--- START ---

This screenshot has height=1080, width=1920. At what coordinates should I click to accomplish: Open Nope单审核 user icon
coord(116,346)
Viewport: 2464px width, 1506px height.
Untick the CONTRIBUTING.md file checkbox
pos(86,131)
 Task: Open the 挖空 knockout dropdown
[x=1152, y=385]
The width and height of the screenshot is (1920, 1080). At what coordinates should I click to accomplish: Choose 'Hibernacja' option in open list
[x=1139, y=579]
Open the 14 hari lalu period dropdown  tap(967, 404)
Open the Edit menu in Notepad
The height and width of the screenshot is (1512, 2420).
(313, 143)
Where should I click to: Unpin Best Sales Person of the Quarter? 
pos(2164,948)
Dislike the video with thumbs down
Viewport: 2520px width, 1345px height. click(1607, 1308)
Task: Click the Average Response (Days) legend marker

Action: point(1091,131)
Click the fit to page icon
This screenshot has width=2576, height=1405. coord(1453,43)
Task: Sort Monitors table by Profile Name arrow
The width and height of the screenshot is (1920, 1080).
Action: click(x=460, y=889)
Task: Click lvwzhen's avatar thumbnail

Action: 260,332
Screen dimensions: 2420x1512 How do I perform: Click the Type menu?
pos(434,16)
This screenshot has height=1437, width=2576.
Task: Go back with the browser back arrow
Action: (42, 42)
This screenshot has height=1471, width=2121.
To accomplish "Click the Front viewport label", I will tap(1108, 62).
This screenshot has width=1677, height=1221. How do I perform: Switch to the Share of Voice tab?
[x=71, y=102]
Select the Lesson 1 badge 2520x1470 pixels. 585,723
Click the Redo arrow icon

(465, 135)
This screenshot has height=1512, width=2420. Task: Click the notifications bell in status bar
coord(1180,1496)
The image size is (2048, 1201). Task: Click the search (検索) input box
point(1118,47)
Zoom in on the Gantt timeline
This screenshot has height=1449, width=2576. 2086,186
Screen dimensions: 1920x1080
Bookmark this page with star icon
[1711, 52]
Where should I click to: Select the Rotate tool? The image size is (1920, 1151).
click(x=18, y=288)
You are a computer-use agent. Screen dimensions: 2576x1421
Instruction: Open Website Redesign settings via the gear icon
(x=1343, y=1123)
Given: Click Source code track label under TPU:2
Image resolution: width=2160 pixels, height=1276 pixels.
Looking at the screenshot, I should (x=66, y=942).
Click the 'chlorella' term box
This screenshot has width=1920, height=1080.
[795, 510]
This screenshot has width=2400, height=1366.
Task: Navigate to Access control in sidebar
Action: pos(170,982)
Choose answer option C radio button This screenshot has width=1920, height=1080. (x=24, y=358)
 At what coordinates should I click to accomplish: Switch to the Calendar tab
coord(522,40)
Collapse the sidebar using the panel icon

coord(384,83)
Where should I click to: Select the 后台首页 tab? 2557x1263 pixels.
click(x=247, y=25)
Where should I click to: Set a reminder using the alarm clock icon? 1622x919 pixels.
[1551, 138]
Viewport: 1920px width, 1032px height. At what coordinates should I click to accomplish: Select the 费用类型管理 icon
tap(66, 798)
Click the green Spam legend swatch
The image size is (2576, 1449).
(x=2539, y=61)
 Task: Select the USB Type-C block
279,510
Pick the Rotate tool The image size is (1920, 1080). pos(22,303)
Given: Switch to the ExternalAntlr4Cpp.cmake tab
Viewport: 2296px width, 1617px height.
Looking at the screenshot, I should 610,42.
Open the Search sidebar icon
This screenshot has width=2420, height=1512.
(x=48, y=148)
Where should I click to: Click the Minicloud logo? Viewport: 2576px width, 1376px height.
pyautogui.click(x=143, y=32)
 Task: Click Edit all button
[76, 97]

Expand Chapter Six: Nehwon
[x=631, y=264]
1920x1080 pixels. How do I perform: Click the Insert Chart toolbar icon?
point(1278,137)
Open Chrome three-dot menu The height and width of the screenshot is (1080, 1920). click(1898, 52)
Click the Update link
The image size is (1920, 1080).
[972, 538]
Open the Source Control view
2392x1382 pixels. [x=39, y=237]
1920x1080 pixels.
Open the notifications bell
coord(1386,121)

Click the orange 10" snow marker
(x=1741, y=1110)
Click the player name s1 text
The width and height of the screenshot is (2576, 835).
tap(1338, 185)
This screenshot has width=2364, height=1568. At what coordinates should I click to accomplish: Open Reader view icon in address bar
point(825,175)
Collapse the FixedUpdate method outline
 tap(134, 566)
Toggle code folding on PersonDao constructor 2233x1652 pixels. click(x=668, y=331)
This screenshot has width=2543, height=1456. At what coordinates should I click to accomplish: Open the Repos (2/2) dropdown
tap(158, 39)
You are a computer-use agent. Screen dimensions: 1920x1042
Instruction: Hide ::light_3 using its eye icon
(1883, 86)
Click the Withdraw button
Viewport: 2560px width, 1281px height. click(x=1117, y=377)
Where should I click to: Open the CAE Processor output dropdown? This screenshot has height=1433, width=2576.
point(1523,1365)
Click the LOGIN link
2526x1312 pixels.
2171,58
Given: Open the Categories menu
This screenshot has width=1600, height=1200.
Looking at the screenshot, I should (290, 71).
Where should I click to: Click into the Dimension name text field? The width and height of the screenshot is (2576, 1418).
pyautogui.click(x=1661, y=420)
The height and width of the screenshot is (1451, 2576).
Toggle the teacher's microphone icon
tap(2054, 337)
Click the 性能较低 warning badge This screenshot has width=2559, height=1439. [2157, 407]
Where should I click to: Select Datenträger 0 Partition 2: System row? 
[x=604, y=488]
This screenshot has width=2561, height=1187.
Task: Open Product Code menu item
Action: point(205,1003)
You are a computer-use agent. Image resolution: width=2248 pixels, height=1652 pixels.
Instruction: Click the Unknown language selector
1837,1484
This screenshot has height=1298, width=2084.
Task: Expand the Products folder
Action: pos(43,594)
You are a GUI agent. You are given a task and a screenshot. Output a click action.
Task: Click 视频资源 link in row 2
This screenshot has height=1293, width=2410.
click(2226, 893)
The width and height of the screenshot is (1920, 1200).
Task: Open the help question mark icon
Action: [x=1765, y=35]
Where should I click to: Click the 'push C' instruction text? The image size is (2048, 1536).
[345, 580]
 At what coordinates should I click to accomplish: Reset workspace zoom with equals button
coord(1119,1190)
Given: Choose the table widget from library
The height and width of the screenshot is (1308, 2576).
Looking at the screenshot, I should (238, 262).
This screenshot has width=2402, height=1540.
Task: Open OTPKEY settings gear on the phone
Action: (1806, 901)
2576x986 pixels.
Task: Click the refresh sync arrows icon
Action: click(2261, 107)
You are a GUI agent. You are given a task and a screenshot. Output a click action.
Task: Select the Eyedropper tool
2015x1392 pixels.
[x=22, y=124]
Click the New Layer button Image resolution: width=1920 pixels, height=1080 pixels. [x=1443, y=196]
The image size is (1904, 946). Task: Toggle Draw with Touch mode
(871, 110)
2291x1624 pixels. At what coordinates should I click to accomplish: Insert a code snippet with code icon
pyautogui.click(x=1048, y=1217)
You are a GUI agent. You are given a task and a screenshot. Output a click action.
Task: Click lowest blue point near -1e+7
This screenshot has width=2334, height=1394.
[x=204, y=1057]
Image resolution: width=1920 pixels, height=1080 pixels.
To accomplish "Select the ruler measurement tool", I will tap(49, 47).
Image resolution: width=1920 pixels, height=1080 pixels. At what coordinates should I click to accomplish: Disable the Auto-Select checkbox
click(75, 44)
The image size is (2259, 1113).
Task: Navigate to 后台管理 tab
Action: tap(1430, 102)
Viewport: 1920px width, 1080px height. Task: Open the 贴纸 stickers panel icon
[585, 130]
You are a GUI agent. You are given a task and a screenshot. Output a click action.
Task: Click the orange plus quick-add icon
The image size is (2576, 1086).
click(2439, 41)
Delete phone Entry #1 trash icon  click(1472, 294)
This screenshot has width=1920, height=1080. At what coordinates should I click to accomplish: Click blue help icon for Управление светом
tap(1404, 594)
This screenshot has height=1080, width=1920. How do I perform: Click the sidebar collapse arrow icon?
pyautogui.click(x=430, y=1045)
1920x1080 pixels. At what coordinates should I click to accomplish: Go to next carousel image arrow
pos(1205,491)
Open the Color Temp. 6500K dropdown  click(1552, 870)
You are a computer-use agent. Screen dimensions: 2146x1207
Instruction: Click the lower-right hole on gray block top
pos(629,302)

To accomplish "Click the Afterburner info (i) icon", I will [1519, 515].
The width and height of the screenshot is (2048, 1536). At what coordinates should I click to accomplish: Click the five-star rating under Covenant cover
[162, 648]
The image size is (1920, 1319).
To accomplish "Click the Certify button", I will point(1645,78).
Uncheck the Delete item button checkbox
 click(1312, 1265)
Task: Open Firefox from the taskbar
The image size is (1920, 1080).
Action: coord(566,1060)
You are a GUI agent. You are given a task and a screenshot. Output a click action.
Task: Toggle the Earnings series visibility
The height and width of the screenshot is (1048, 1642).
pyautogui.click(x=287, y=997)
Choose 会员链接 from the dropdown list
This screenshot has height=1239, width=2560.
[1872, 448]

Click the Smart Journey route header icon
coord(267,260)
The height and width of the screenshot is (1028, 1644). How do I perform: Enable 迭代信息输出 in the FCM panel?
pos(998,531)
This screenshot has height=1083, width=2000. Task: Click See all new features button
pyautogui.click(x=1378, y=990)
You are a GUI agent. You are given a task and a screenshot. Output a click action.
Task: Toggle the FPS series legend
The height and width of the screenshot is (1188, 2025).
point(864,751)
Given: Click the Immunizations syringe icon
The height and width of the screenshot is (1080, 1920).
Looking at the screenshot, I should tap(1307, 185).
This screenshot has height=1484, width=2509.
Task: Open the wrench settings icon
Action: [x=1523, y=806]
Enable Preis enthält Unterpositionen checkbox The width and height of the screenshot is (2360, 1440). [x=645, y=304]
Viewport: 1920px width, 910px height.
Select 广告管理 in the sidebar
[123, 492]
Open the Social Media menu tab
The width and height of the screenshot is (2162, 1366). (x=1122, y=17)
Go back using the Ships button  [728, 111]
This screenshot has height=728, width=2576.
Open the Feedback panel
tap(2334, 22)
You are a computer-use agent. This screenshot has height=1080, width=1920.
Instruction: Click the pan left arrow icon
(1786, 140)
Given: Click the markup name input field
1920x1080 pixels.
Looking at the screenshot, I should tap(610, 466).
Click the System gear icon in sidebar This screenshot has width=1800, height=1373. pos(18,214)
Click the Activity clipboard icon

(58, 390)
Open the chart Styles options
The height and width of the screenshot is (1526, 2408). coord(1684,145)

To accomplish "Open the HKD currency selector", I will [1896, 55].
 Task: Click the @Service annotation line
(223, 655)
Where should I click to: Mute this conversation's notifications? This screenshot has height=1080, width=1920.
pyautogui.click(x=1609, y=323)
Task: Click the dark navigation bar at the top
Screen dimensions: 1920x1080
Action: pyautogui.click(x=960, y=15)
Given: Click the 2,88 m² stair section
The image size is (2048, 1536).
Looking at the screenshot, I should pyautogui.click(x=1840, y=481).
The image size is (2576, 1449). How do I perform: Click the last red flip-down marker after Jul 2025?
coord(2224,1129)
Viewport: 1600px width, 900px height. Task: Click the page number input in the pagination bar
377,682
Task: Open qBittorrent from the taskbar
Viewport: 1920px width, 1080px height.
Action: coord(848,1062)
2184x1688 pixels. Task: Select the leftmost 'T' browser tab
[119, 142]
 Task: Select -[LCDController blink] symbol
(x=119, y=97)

--- END ---

■ THE TASK ■
Each line with the word "will" in the records above belongs in the result; copy all of them.

■ RESPONSE AREA ■
To accomplish "Click the Front viewport label", I will tap(1108, 62).
To accomplish "Select the ruler measurement tool", I will tap(49, 47).
To accomplish "Click the Afterburner info (i) icon", I will [1519, 515].
To accomplish "Click the Certify button", I will point(1645,78).
To accomplish "Open the HKD currency selector", I will [1896, 55].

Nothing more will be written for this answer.